McKenna listened to her engineer fumbling around in the galley. Checked the autopilot, the GPS, replotted her course, anything to keep from thinking about that case.

The tug was making good time anyway, made it halfway across the Gulf of Alaska already. Another couple days, they’d home in on Cape St. James, the southern tip of the Haida Gwaii archipelago off the British Columbia coast. They’d skirt down the western side of Vancouver Island to the Strait of Juan de Fuca, cut in and down to Puget Sound in Seattle, and home, easy as pie. If the weather held, they might make it in early.

But the briefcase still gnawed at her. Throw it overboard, she thought. Forget about it. Hand it off to the authorities when you get to Seattle. Wash your hands of the whole ordeal.

Yeah, she thought. Maybe.

But even that wouldn’t guarantee safety. What if whoever owned the case came looking for it?

What would your dad do, girl?

Riptide Rhodes? McKenna couldn’t be sure, but she had a damn solid suspicion her dad wouldn’t be turning the case in to any authorities, not until he’d figured out what was inside.

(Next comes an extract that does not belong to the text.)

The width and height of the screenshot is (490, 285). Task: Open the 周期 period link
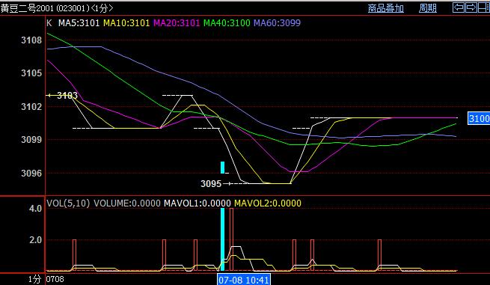[427, 8]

It’s lawfully ours. Rules of the sea.

Her dad would have been curious. Hell, McKenna was curious. Just not enough to do anything about it, not yet.

She replotted the Gale Force’s route on the GPS screen—again—the vast expanse of ocean, not another soul around for hundreds of miles. Sooner or later, though, the tug would reach landfall, and McKenna wondered what—or who—would be waiting for them when they arrived.

It was a worrying question, and McKenna had days and days to mull it over. She settled into an uneasy discontent, and it hung over her head and didn’t go away.